§ **TASK TO COMPLETE**
Collect every line in the rows below that contains the word "height". Case counts.

----------------

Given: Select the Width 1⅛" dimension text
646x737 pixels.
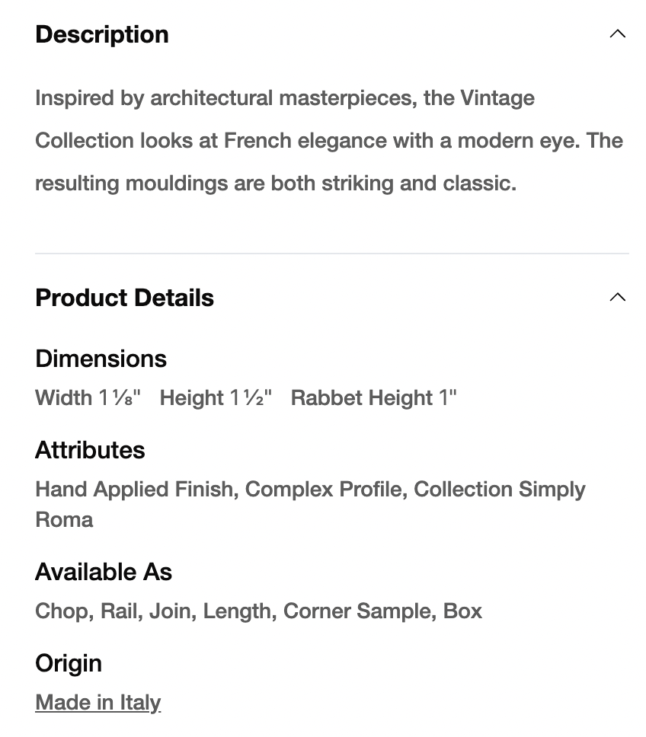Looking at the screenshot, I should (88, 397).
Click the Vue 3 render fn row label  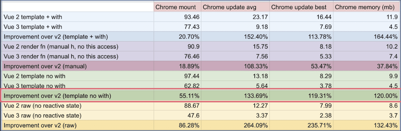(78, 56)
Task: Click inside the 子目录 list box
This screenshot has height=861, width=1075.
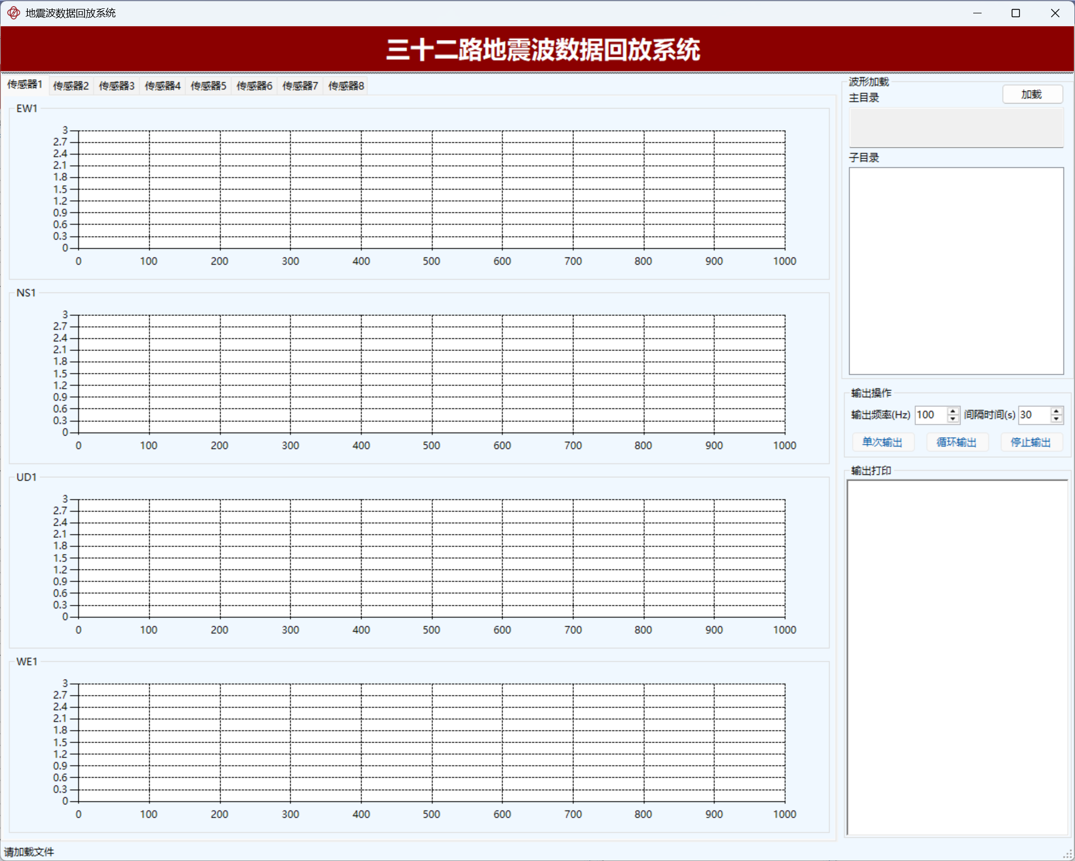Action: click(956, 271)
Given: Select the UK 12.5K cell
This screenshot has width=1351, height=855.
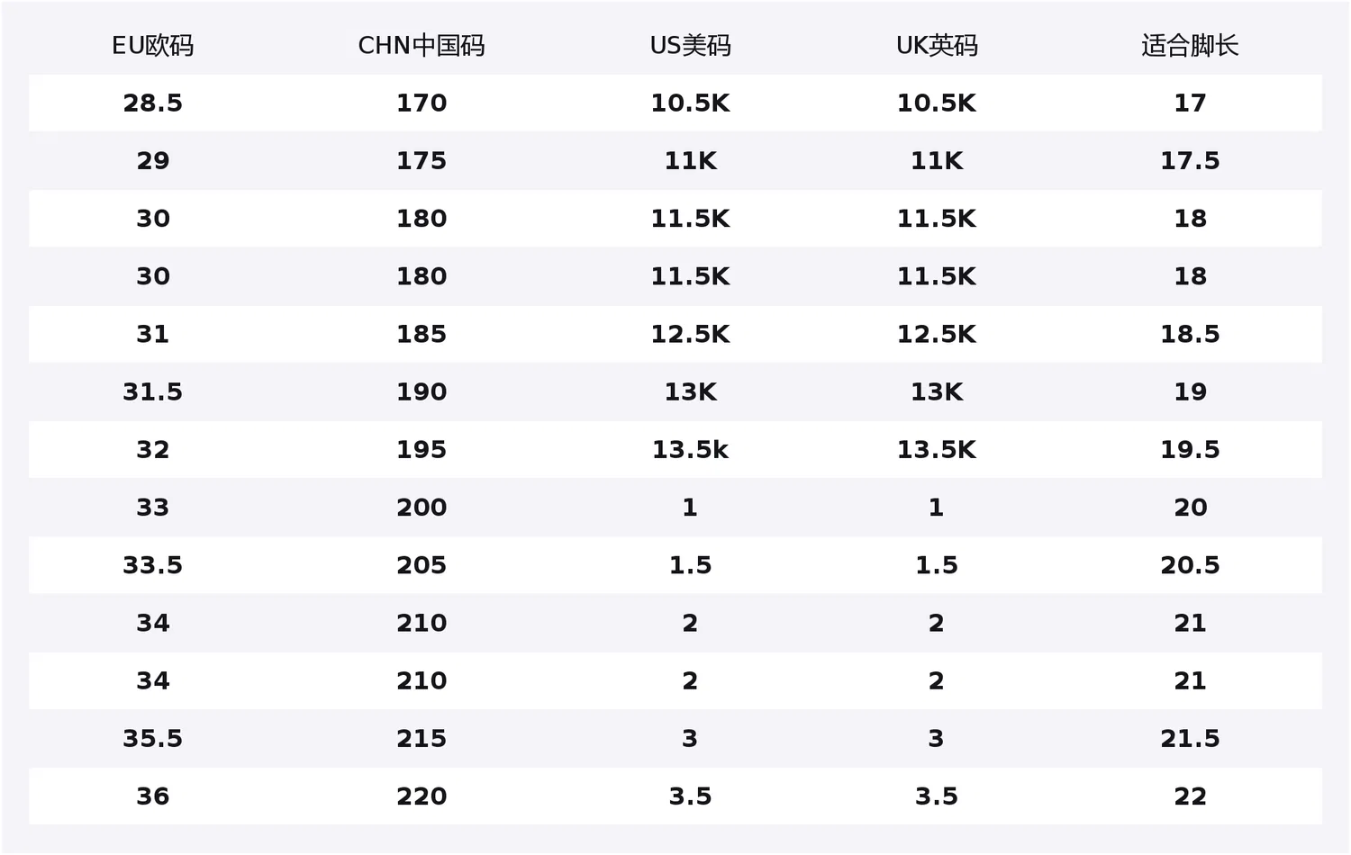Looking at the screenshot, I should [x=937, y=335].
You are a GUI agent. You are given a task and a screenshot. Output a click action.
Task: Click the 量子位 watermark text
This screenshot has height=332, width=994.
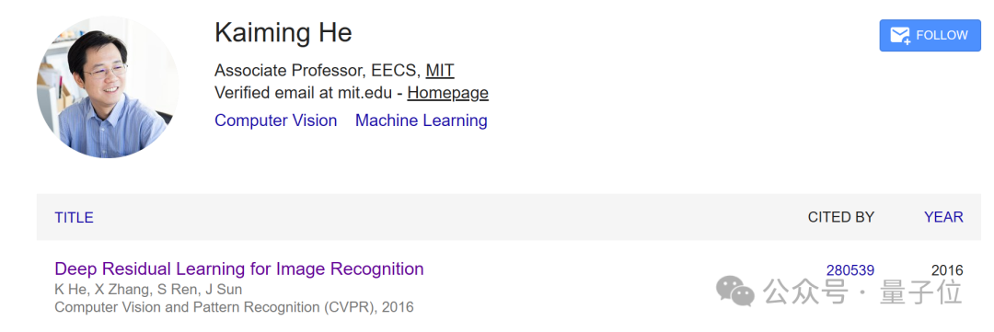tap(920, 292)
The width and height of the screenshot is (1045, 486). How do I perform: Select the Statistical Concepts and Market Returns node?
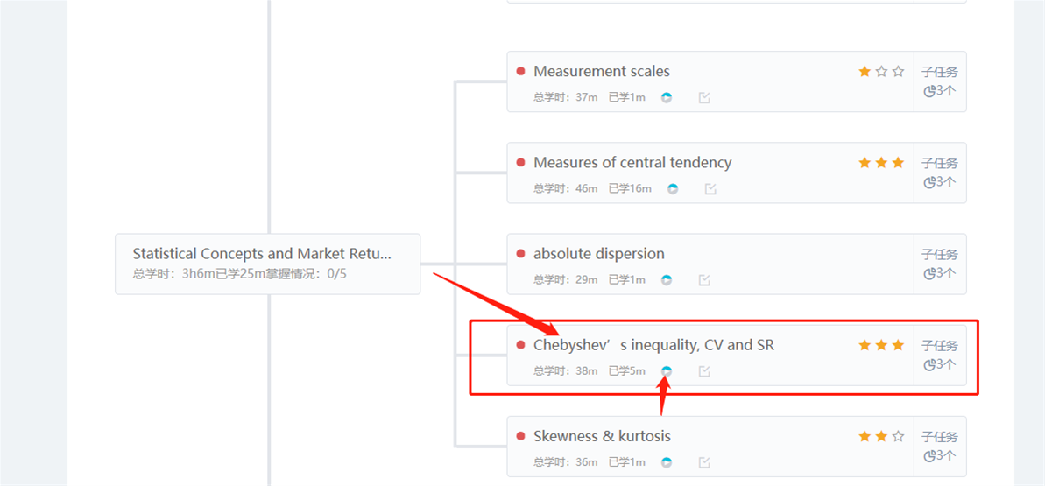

----------------

§ **TASK RESPONSE**
This screenshot has height=861, width=1075.
This screenshot has width=1351, height=855.
This screenshot has height=332, width=994.
The width and height of the screenshot is (1045, 486). How do I perform: Select the Statistical Concepts and Market Returns node?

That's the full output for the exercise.